Teaching Resilience in Children: A Guide for Parents

mental models resilience Jun 08, 2022

Teaching Resilience in Children: A Guide for Parents

As parents and educators, we all want our children to develop resilience and perseverance in the face of hardship. But which challenges should we encourage them to tackle? This is a subjective matter. Some kids are willing to go through the pain of overcoming obstacles to accomplish things that matter to them, while for others, it may seem like a waste of time and energy.

Before we can determine what matters to us and our children, we need to have a clear understanding of our values. This way, we can focus our energy and resources on the things that truly matter and avoid persevering with things that don't.

I believe that resilience is not a character trait but rather a choice.

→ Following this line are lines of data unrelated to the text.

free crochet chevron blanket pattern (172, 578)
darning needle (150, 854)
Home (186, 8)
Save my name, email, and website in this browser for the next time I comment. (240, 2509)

While some children may appear to be resilient because they don't show distress, this is not always the case. It's important to remember that resilience depends on various factors such as personal drives, interests, motivations, and context.

Emotionally sensitive children who cry easily may demonstrate resilience by staying in the game despite their pain and distress. On the other hand, some children may appear to be resilient because they are super compliant, but in reality, they are just going through the motions.

So how can we help children develop resilience and perseverance? One way is to model it for them. We need to show them what it looks like to deliberately and intentionally pursue something we want.

Starting the day with a personal mantra or affirmation can be a great way to set our intentions and maintain focus. We should also practice gratitude and ask ourselves what we intend for our lives.

Teaching children to develop their personal mantras, focus on their prize, and breathe with their diaphragms are some practical steps they can take to manage their emotions and maintain momentum along their journey.

However, there are some caveats to keep in mind. It's important not to impose our dreams on our children or compare them to others. We should also avoid overwhelming them with stories of hardship or making them feel guilty for not persevering.